Photo by JESHOOTS.COM on Unsplash

As the father of four, one of the main impacts Covid has had in my house is around my children’s education.  In the Spring of last school year, in the early days of Covid, schools struggled to adjust to online learning.  This was understandable. After all, who could have seen that coming?  As our kids went back to school this fall, the big question was, “will it be better”?

Our school district has a hybrid model this year, with the kids spending 2 days in the classroom and 3 days learning virtually from home.  For us, it has certainly been better than the end of last year, but far from good.  To be clear, I don’t blame the schools or teachers for this.  It is very hard to keep a student’s attention from home, with so many things to distract them.  My biggest disappointment is in my kids losing their enjoyment of school.   My kids enjoy it less, aren’t performing as well, and this has impacted my relationship with them because I am constantly arguing with them about staying focused.  I know I am not alone.  In fact, in a recent survey by Jassby, a mobile payments provider for families, 16% of parents feel like their current educational setup has a negative impact on their relationships with their kids.  

And what about the kids?  Other than possible drops in production, what other longer-term impacts will this have on their lives?  They are missing out on social time with other kids, school sports, clubs, and developmental opportunities.  Respondents to the Jassby survey were very vocal on this with 70% saying they feel their children are missing pieces of their education, and 31% saying they are more afraid for their children’s future than they were just 60 days ago.  

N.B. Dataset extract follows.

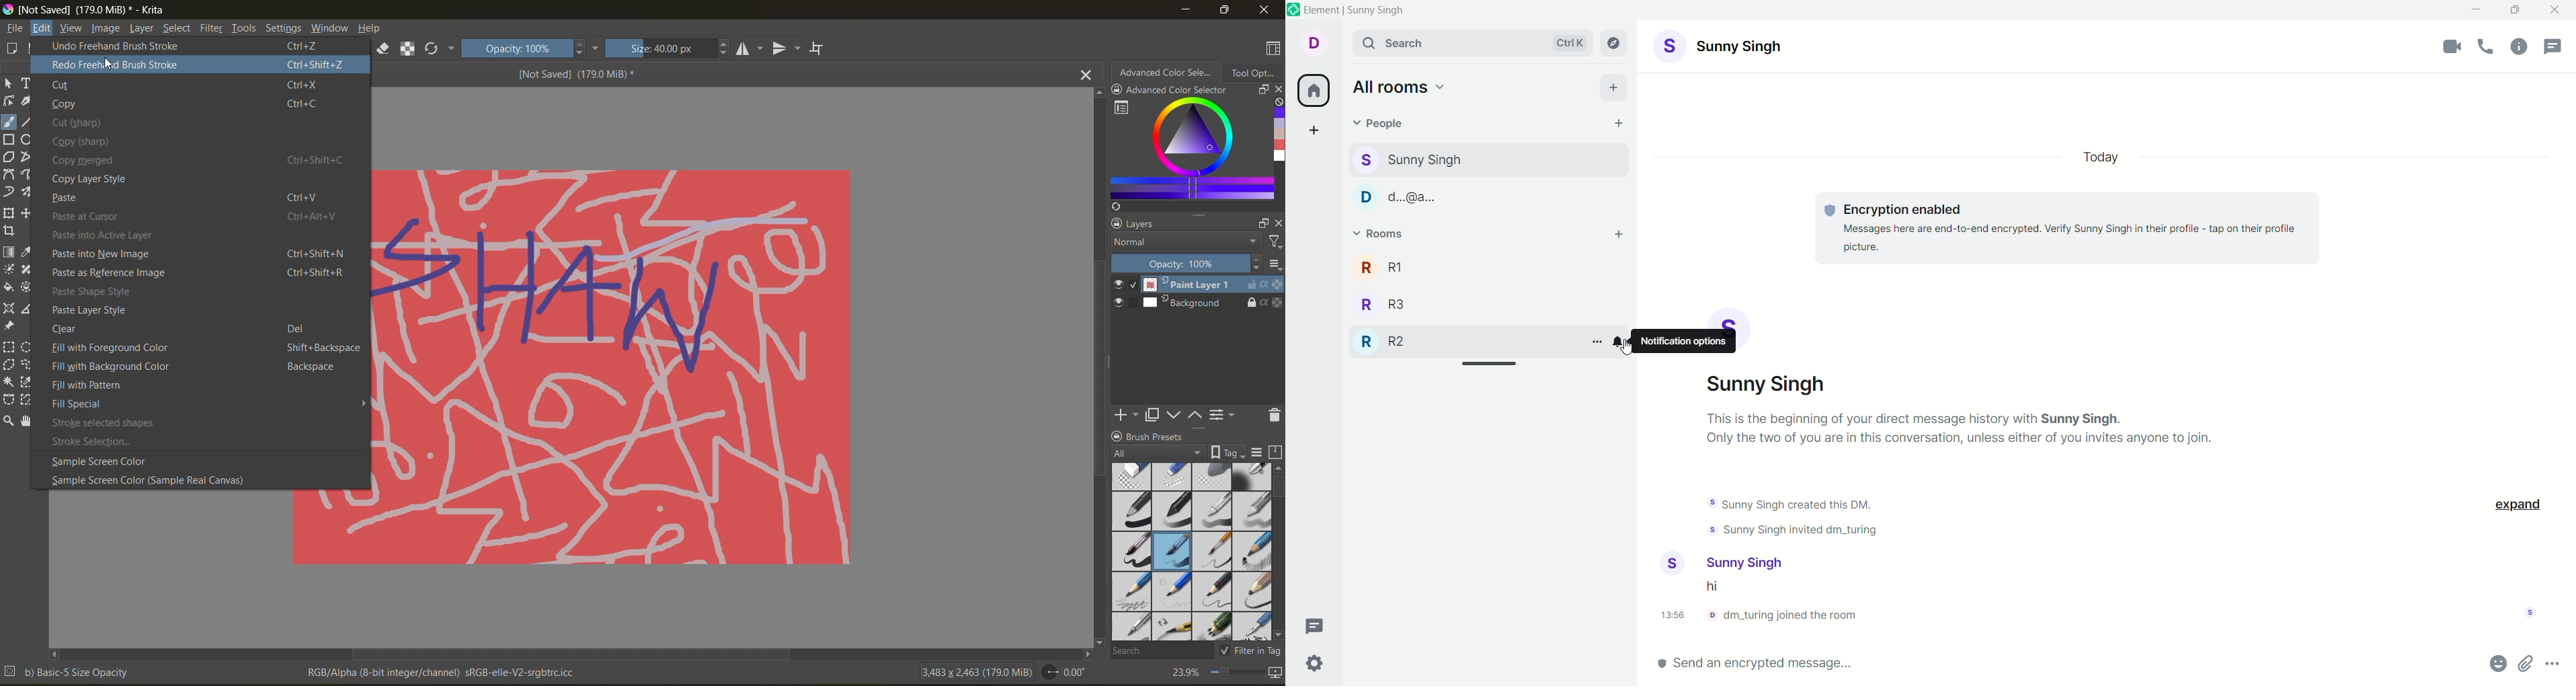 The width and height of the screenshot is (2576, 700). I want to click on help, so click(372, 28).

So, what can parents do?  Here are some thoughts:

  • Explore online peer groups.  Many clubs are still meeting virtually, including school bands.
  • Sign your kids up for new virtual learning classes.  Reconnect them with enjoyment of education by finding courses that are of particular interest to them: advanced math, robotics, crafts, foreign languages, coding, or even a course on making better Instagram videos!
  • Take this opportunity to educate your kids on things they aren’t learning in school.  Financial literacy is a great place to start.  In fact, the Jassby survey results showed that 40% of parents are taking this time to speak with their kids about money.  A great way to do this is by joining 25% of parents who are offering their kids money to stay focused on remote work.  Let them decide how they will use that money to teach them the value of what they have earned.  

We’ll get through this, and our kids will as well.  When we get to the end, let’s make sure we can look back and know we spent this time supporting our teachers, our kids, and doing allow could prepare them for life after Covid.